Records from a data collection:
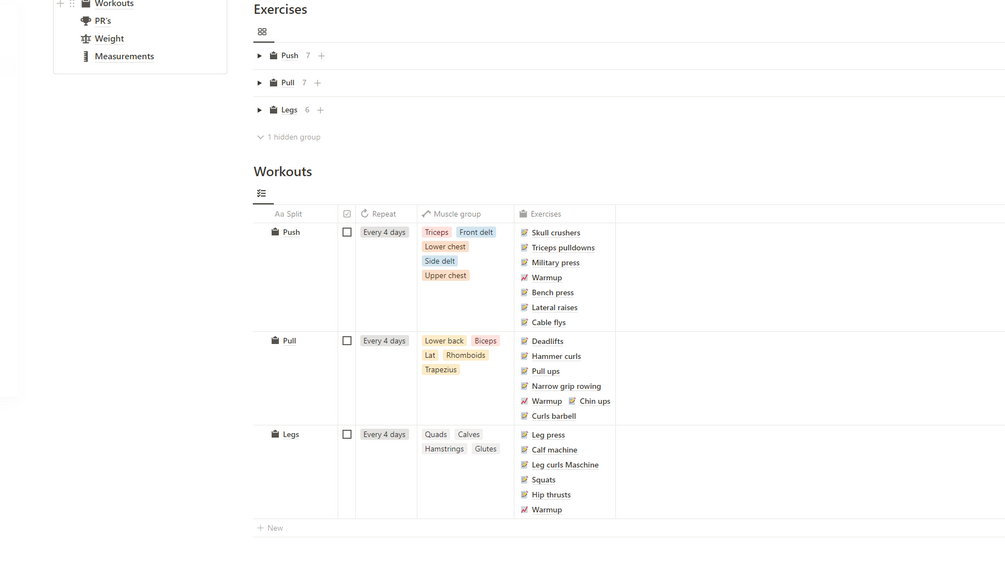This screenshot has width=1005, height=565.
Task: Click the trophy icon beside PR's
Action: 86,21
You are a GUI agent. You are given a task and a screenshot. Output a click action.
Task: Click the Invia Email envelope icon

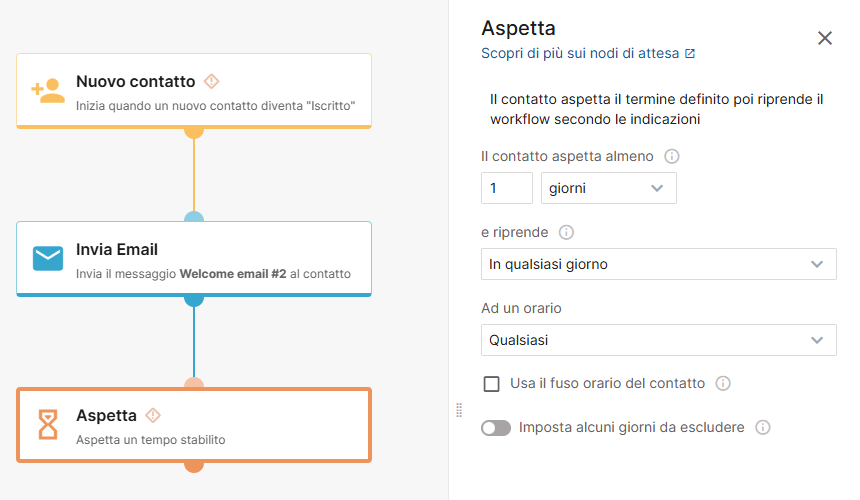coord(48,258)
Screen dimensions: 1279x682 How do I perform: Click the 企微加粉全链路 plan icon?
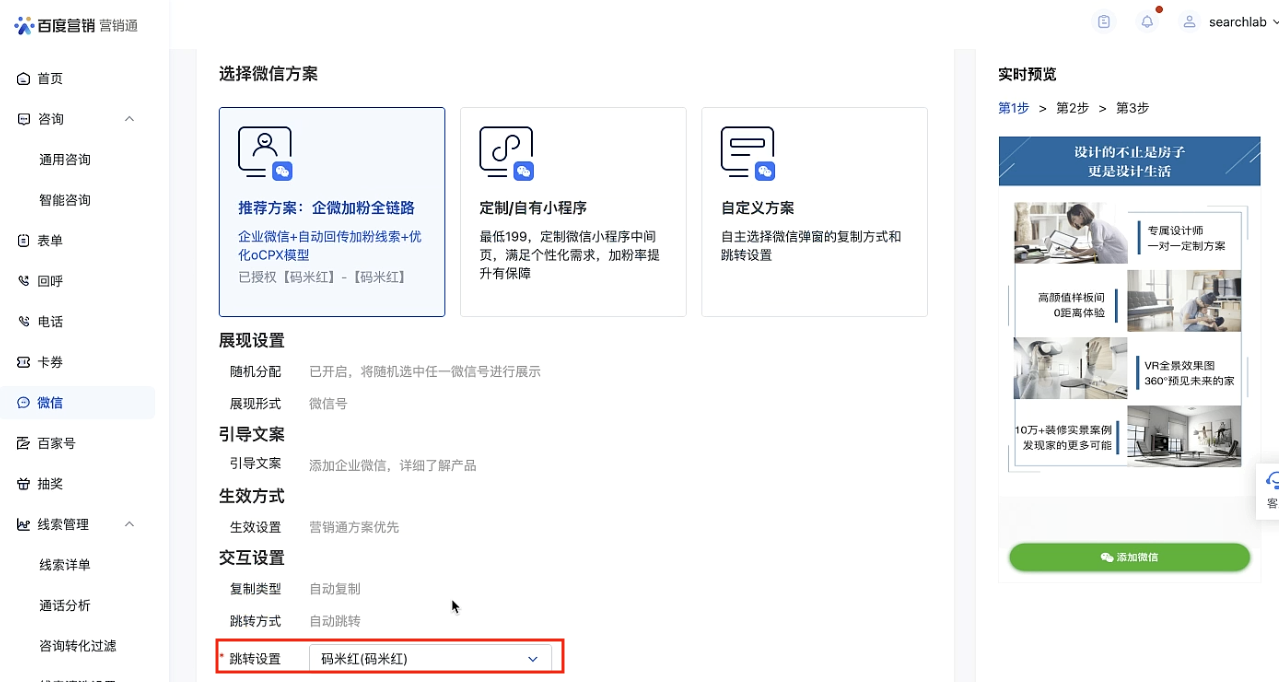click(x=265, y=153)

---

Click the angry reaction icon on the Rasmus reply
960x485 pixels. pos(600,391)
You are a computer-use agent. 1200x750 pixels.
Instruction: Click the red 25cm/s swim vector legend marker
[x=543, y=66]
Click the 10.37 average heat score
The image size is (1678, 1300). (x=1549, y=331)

THE TASK
Copy out each line of the records where the word "agent" appears.

OUTPUT OF THE EXERCISE
You are a GUI agent. You are given a task and a screenshot. Output a click action.
You are a computer-use agent. 1200x750 pixels.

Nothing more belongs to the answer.